BROOKLYN, Iowa (WHO) — In some communities, the visual reminders of teal ribbons and initials of “M.T.” in downtown Brooklyn would have faded away.

“Those are still up, the teal ribbons are still up,” said Joy VanLandschoot.

Brooklyn residents like VanLandschoot said the impact Mollie Tibbetts left behind years later is striking.

“I think it’s phenomenal that it doesn’t end,” said VanLandschoot.

Tibbetts’ death after disappearing four years ago on July 18 while jogging in her hometown remains haunting. Through groups like Mollie’s Movement, her legacy is giving life to others.

“There’s a sadness, but there’s also a hopefulness to help other people in their honor,” VanLandschoot said.

VanLandschoot is the group’s founder and continues to raise awareness for other missing Iowans.

“What we hope is we can bring more of that impact to other stories,” said VanLandschoot.

Through Mollie’s Movement and Xavior’s Warriors, VanLandschoot helped create countless missing person fliers, shirts, and buttons. Fighting for Mollie and 11-year-old Xavior Harrelson, who went missing last May and was found dead in September, led VanLandschoot to realize the Iowa missing person database needs to get pictures of missing children out faster and perhaps partner with school districts in order to do so.

“Now how much better are we really doing if yes it is getting reported and then a blank spot for a picture?
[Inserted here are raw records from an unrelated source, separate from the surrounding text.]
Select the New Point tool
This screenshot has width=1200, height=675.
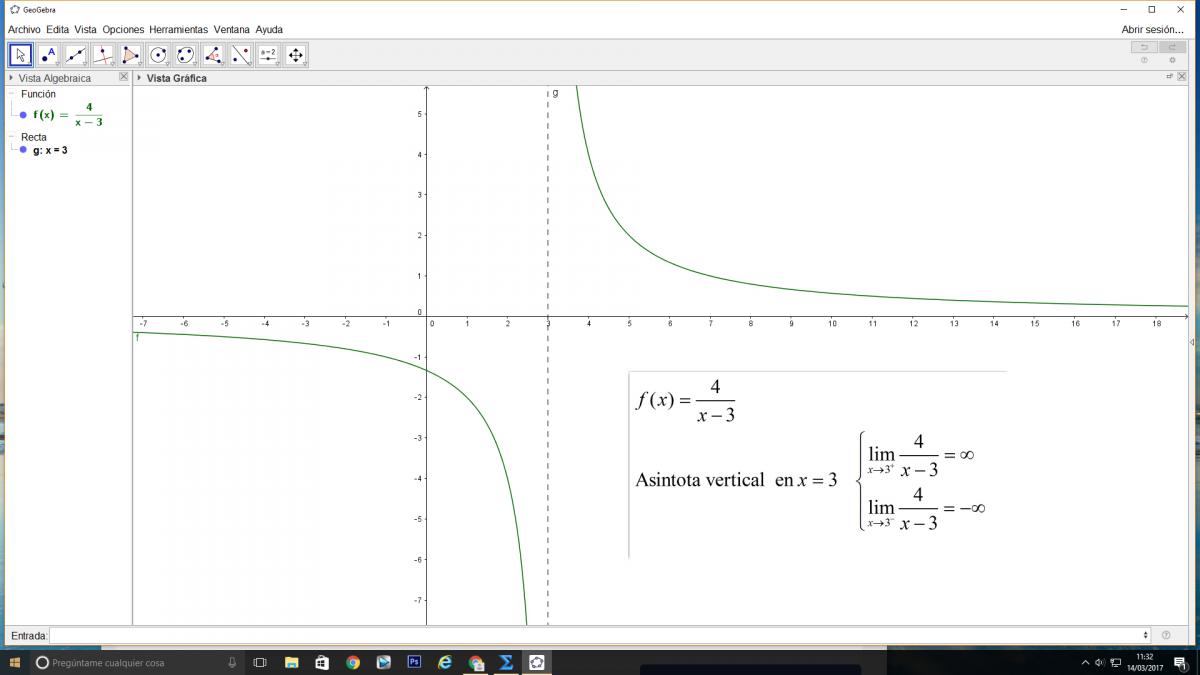point(48,55)
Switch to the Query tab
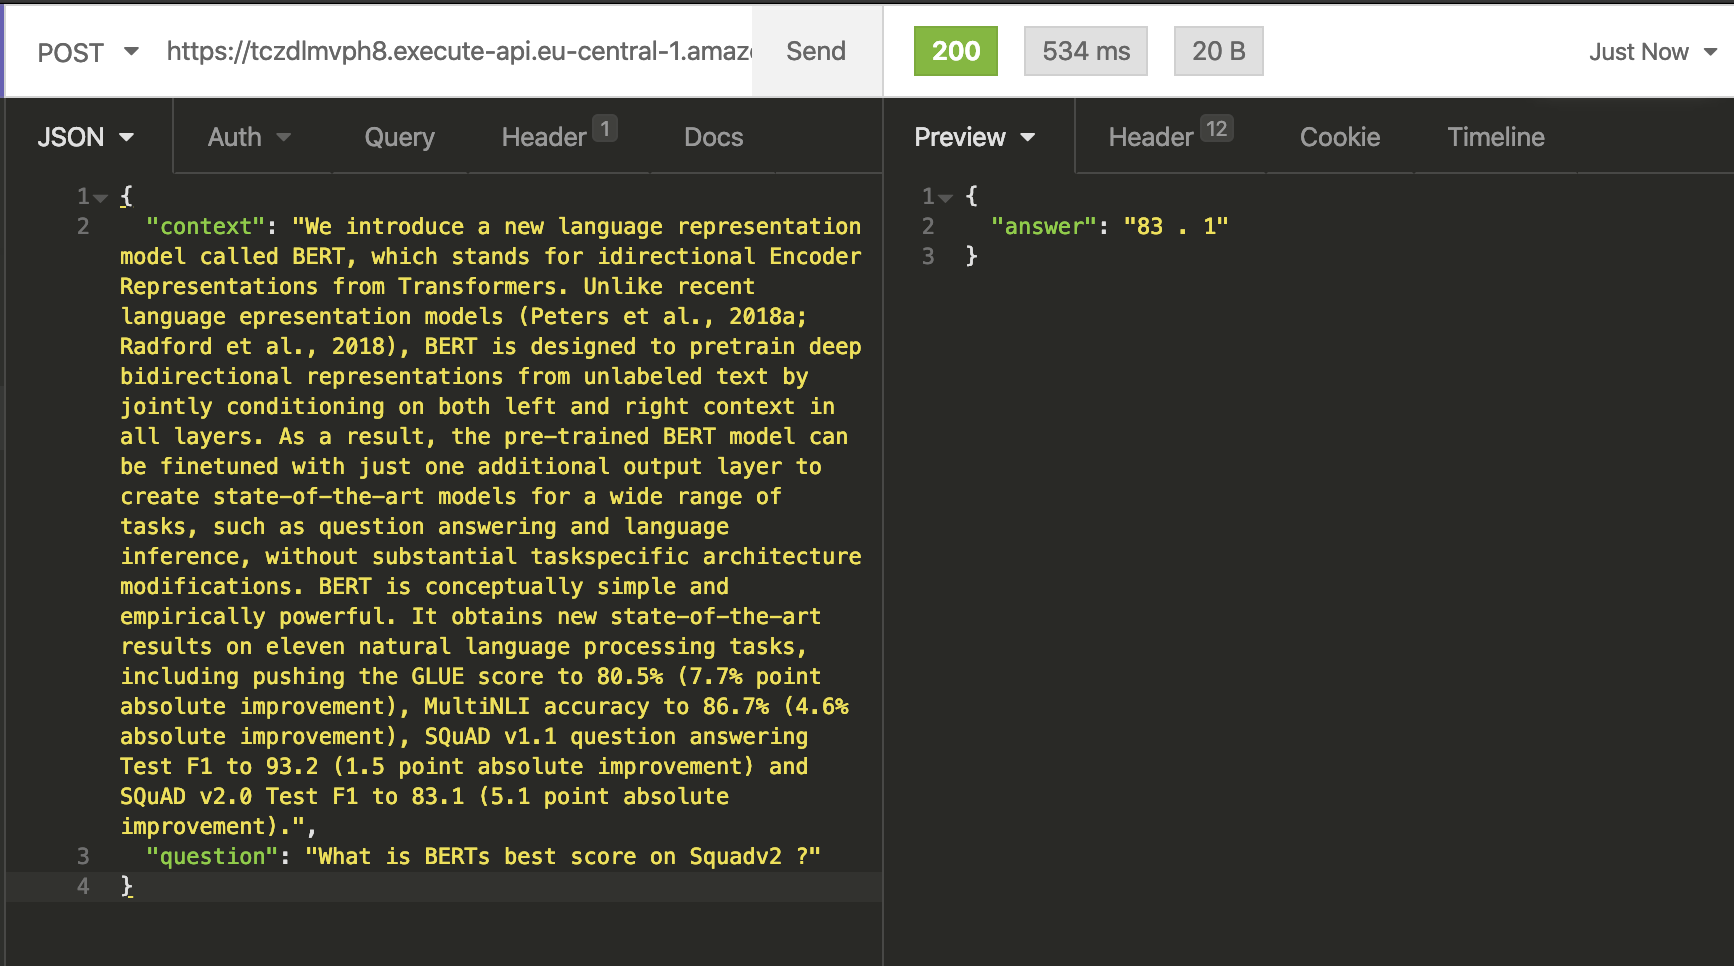 [399, 137]
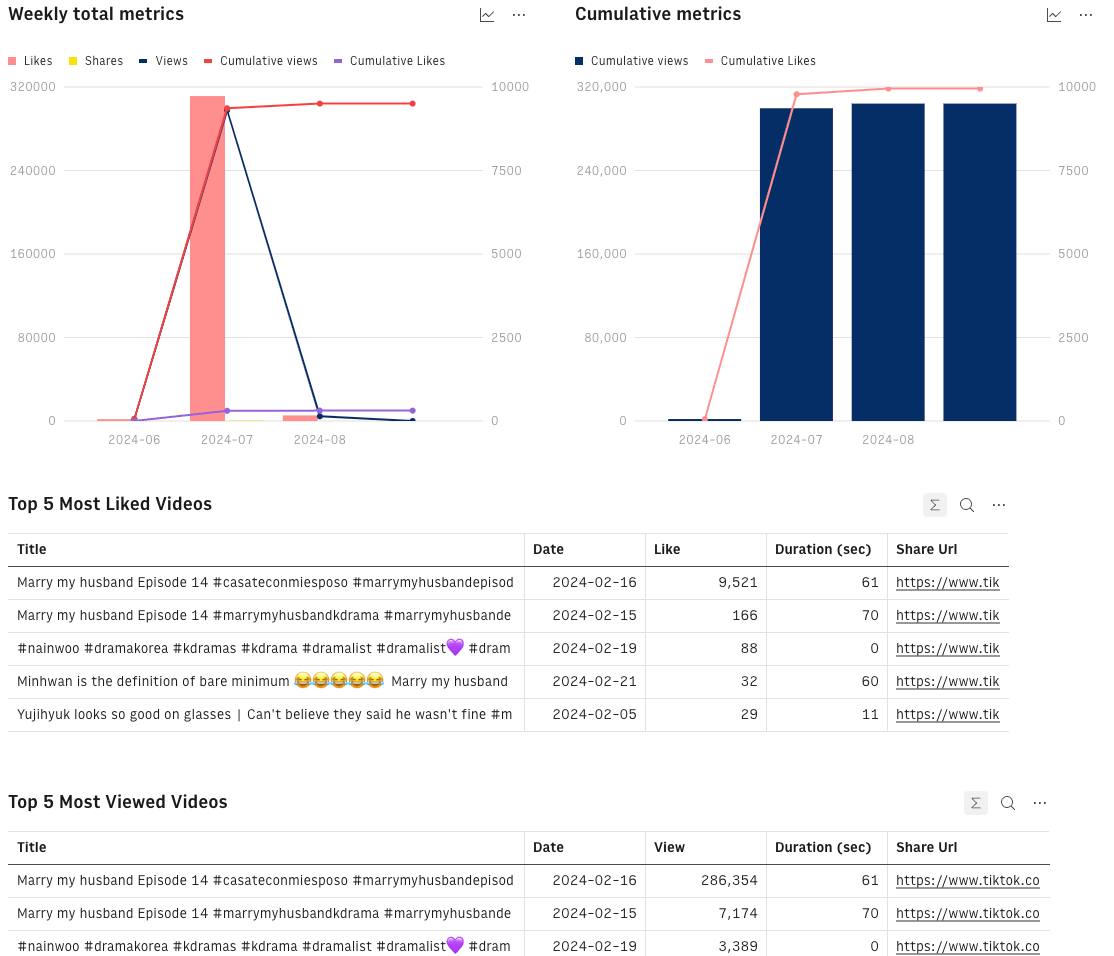Toggle Shares series in weekly chart legend

click(x=96, y=61)
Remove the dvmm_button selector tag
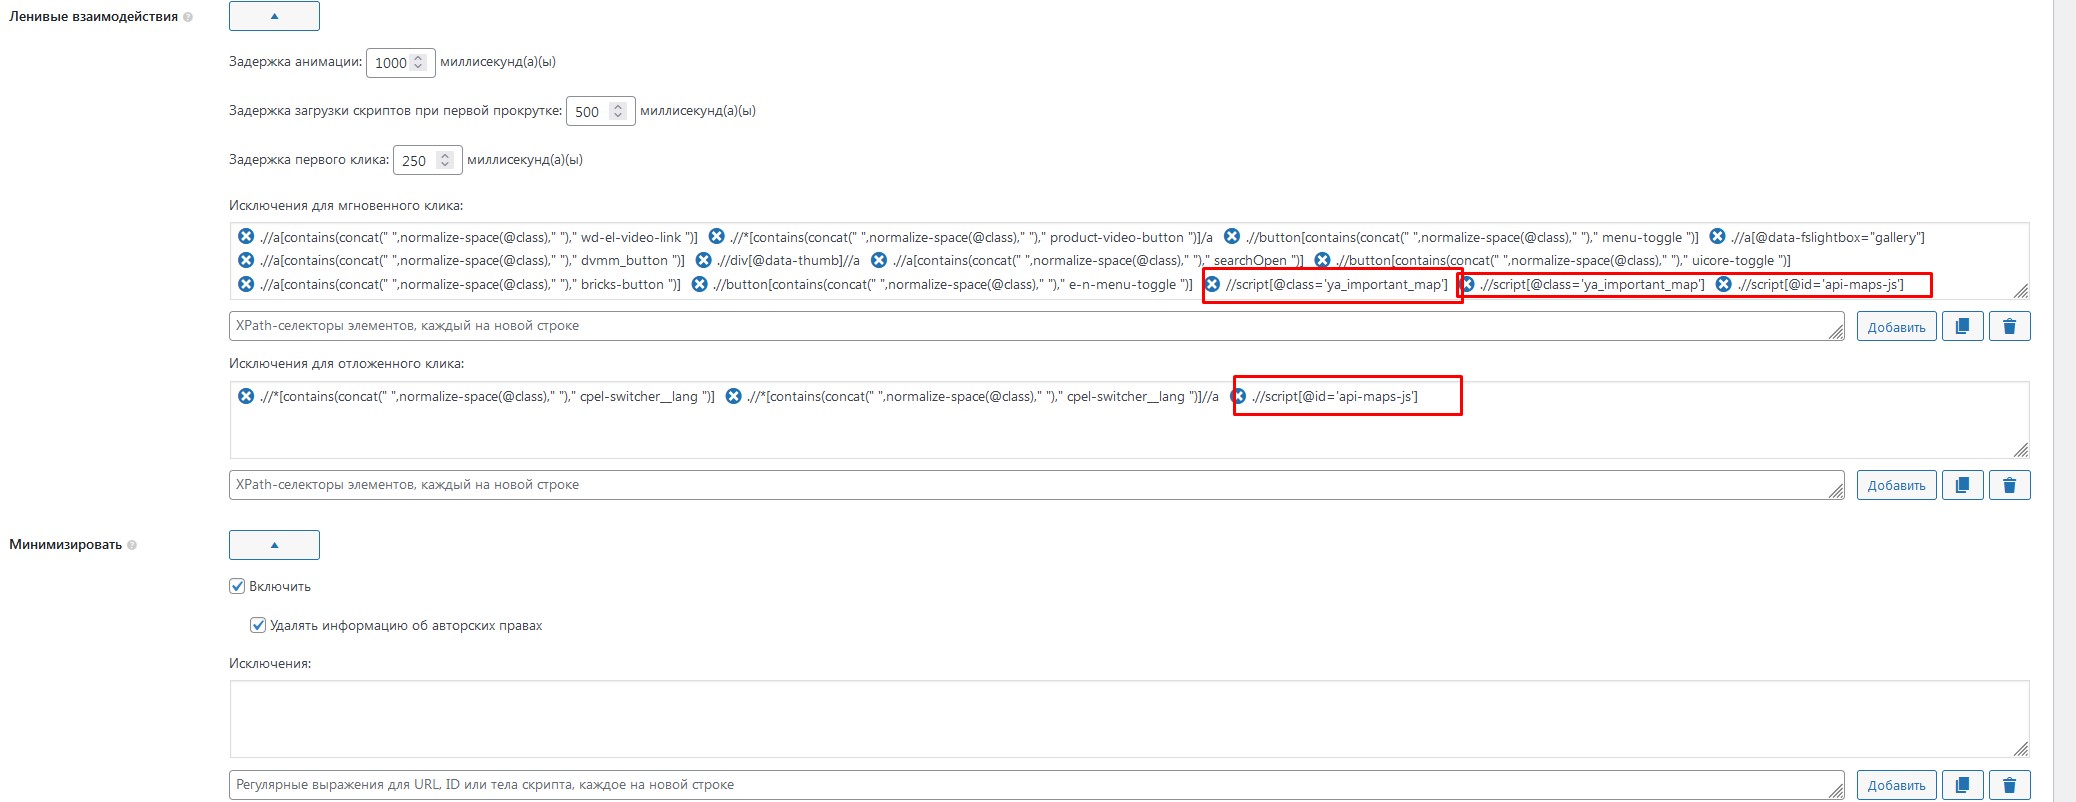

Who could recognize and find that person and is going to recognize them from the name? That’s a real problem,” said VanLandschoot.

Mollie attended the University of Iowa with aspirations of helping children through their toughest times with a major in child psychology.

“Mollie really started the movement,” said VanLandschoot.

A memorial fund at the U of I Stead Family Children’s hospital has raised over $125,000. Tibbetts was passionate about helping others and theatrical performance. Funds have been used to purchase equipment for art and musical therapy programs to help patients live their best lives at the hospital and beyond.

“I think her love for children is a huge part of it. I think that’s why people want to continue to help children in her name,” VanLandschoot said.

It is a life gone too soon with a spirit that will never die. VanLandschoot said, “Mollie’s legacy will never end and to see people continue to do kind things that she would have enjoyed is really neat to see.”

Since 2018, the Brooklyn community has held the Mollie Tibbetts Memorial Run on the last Sunday in September. The five-mile run honors Tibbetts and finishes the route she was unable to.